Baru-baru ini sedang hangat-hangatnya berita tentang PNS muda dengan rekening gendutnya. Lalu banyak spekulasi, pendapat, pernyataan, yang menurutku sih tanpa dasar yang jelas. Hahaha......ini just my opinion, murni, dariku yang mungkin saja sangat kurang ilmu dan pengetahuannya, dan yang pasti tanpa dasar riset yang bisa dipertanggungjawabkan. Maklum, gak punya lembaga riset bonafide. Eiiit.......kok malah ke mana-mana ya? Gini nih pernyataan orang-orang itu:

"Dulu, saat masih mahasiswa mereka idealis. Lalu mereka masuk sebagai PNS terkontaminasi oleh yang senior sehingga tergoda untuk korupsi sehingga masih muda sudah gendut rekeningnya."

Yakin Pak, Bu, dengan pernyataannya itu? Apa dasarnya pernyataan itu ya? Ehem...........pernyataan yang aneh. Kok aneh? Ya iyalah aneh. Yang membuat pernyataan ini apakah seorang PNS? Idealis? PNS yang tadinya idealis? Atau wartawan yang sama sekali belum pernah mengalami menjadi PNS baik yang idealis maupun tidak? Karena kalau dasarnya dia idealis, setidaknya akan sulit membuatnya terkontaminasi mengingat penggajian PNS sekarang bagus. Kalaupun terkontaminasi tentunya setelah lama dan bukan saat masih muda rekeningnya menjadi 'gendut'.

Setahuku sih, kebanyakan masyarakat kita itu memang punya kecenderungan suka kolusi, korupsi, dan nepotisme alias KKN jika ada kesempatan. Huahaha........................jangan esmosi ya. Sekali lagi itu hanya berdasar pengamatan pribadi tanpa dasar sama sekali.

Contoh keciiiillll aja. Aku dengar bisik-bisik angin lalu, masuk sekolah yang sudah komputerisasi aja masih diakali dengan cara masuk aja dulu ke sekolah lain, lalu semester depan masuk ke sekolah dimaksud, tentu saja dengan bla...bla...bla..... antara guru (kepala sekolah) dan orangtua. Lalu seperti yang dilansir berbagai media yang baru lalu, seorang anak 'disuruh' oleh gurunya untuk memberikan contekan kepada teman-temannya, agar sekolah tersebut mengantongi kelulusan besar dengan nilai bagus atas seluruh muridnya. Apakah hanya sekolah tersebut yang melakukan praktik-praktik ini? Jika mereka masih punya nurani, tentu akan malu dan segera membenahi diri.

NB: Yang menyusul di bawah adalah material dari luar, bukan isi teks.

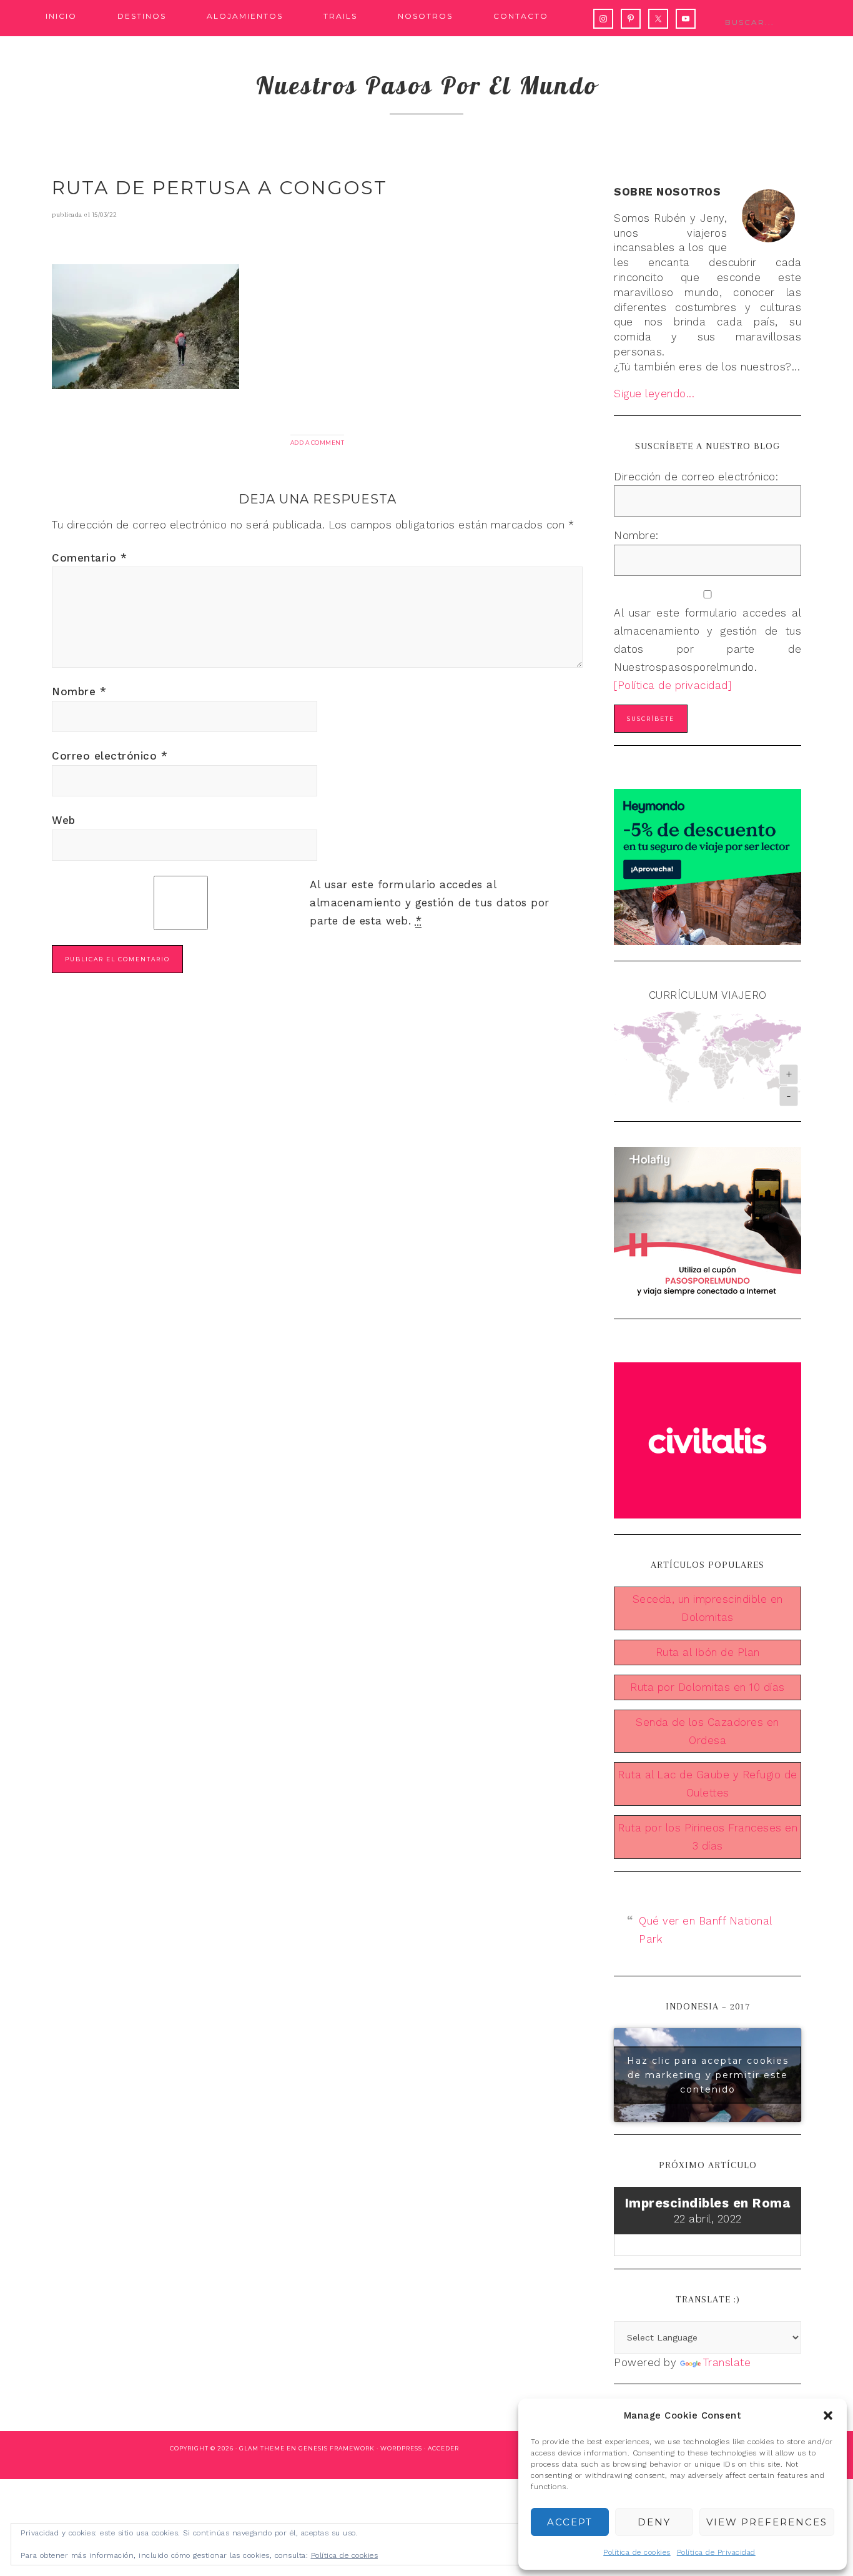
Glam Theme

Lalu, di jalanan begitu banyak anak 'kecil' mengendarai motor, bahkan saat usianya belum lagi cukup. SIM? Ada yang punya, ada yang tidak. Yang punya? Kebanyakan 'nembak'! Dan yang menembakkan atau ngajari nembak adalah orangtuanya. Ehem................meski kecil, tetep suap Bu, Pak, dan itu yang anda2 teriakin KORUPSI!! Saat orang lain yang melakukan, dalam jumlah besar, dan bukan anda2 yang terlibat di sana.

Saat mencari pekerjaan, Bapak Ibu yang terhormat yang paling mulia perbuatannya, kayaknya tidak sedikit dari Bapak Ibu yth yang 'memperlancar', bukan? Apalagi yang ingin memasukkan anaknya menjadi PNS. Ahaayyy.............

Dan masih banyak contoh lain deh kayaknya.....

Jadi??? Apakah mereka terkontaminasi atau memang sudah dididik sejak kecil? Wallahu 'alam bisawwab!!!